Arsenal great Patrick Vieira tries to keep Kewell in check during a match in 1999. Photograph: Mike Hewitt/Getty Images

Now there’s no pleasing everyone, particularly Leeds fans as he’d discover for himself in due course, but for that period of time Kewell – dubbed the Wizard of Oz – was doing a pretty good job of it. If you loved football and could see beyond tribal loyalties how could you not enjoy the way in which the young Leeds winger was lighting up the Premier League?
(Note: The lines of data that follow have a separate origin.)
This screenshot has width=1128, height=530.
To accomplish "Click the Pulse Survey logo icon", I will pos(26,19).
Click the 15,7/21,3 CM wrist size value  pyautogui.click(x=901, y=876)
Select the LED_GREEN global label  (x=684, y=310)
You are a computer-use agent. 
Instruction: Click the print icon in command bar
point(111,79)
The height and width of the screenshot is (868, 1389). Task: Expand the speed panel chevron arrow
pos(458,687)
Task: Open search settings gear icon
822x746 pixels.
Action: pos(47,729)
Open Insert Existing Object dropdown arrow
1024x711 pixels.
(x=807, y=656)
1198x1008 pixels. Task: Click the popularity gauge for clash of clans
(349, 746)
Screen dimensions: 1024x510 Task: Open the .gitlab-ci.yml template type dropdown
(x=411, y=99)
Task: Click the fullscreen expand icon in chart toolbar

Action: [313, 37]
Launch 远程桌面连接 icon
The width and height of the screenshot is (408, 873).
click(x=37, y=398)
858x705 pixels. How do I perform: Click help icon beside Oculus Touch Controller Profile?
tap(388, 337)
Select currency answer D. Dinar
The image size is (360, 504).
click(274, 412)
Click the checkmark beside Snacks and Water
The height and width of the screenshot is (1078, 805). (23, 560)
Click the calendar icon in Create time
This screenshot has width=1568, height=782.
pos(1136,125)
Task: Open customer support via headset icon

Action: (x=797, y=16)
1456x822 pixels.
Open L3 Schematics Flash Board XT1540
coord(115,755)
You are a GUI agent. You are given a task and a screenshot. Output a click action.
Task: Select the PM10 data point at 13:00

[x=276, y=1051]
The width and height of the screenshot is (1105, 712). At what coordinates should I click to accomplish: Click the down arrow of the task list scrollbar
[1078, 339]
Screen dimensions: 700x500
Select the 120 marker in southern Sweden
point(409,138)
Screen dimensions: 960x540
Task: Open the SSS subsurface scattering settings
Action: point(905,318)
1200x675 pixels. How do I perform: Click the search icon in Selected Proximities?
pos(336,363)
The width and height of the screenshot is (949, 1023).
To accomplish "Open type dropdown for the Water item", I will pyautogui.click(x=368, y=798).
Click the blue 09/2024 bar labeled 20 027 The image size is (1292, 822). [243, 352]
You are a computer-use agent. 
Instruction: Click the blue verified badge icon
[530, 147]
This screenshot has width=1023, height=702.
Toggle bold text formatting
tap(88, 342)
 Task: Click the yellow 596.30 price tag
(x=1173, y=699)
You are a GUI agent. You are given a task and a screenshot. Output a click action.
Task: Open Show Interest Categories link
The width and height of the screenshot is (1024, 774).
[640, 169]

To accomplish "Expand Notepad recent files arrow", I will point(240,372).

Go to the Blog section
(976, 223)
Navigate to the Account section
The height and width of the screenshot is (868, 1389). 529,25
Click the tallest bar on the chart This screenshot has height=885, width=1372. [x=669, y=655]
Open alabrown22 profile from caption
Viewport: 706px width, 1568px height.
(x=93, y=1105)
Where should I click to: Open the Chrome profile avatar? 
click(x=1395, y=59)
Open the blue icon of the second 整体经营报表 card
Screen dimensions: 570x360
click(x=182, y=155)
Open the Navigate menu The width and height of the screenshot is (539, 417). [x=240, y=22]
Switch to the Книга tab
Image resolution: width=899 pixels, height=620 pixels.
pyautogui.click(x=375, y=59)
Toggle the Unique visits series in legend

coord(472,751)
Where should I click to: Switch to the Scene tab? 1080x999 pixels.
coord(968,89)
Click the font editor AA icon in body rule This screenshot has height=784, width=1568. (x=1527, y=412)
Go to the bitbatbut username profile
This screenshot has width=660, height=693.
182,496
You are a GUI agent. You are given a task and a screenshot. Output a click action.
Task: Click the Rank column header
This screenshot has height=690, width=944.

Another former team-mate and England defender Danny Mills recently described Kewell as “the Gareth Bale of his time”, though he was probably closer in skill and style (though not durability) to a contemporary – Manchester United’s rubber-hipped left winger Ryan Giggs. Set loose on Leeds’ left wing, but given licence to roam by O’Leary, Kewell, quickly won over Elland Road as well and Premier League fans who noted, with interest, that the young Aussie had an English father. Might he be nudged into representing England? Like Giggs, Kewell was whippet quick and his close-in dribbling was done with a touch so soft he might have had cushions strapped to his laces. Though he scored plenty of fine goals with his right foot, his left was his weapon and he could use it as an artist uses a brush or as a blacksmith wields a hammer.

In a Premiership match against Arsenal in May 2003, for example, he opened the scoring with a simply stunning strike. Running onto a lofted through ball from Jason Wilcox, Kewell, out-pacing Martin Keown and Oleg Luzhny, allowed the ball to bounce over his left shoulder and into his path. A fraction of a second after the ball bounced for a second time Kewell, a metre outside the left edge of the box, swung his left leg across the flight and drilled the ball into the left corner of the goal, past a diving David Seaman. The sumptuous half-volley drew an orgasmic “Ohh!” out of commentator Andy Gray.

Photograph: Adam Pretty/Getty Images

Another day, in 2000, away to Sheffield Wednesday, Kewell picked up the ball in a central position a few metres outside the D. As Wednesday’s players fatally stood off him, Kewell took a soft touch as if contemplating his options. Then, though the ball sat before his right boot, Kewell took the least conventional of those. All but standing still he raised his left and used the outside of it to clip the ball under its chin to send it arcing out and in, finding the top right corner despite the efforts of goalkeeper Kevin Pressman. Then, casually, as if he’d done something as satisfying, but ultimately unremarkable, as successfully reverse-parking a car in front of a new girlfriend, he turned around, kissed his fingers, and gave them a little waggle. He barely raised a grin. In that moment, as in many others, he showed why Leeds fans adored him, why England fans wanted him, and why Socceroos fans were so damn happy to have him.

Kewell did admit, a couple of years ago, that he does sometimes wonder “what if”; what if he hadn’t had those injuries, “what could have been”. In that respect, he’s like many of us, looking at the glass half-happy. Perhaps time will fix this inclination and as the years pass he, like us, will be more inclined to reflect on what was, and enjoy the view. It was spectacular.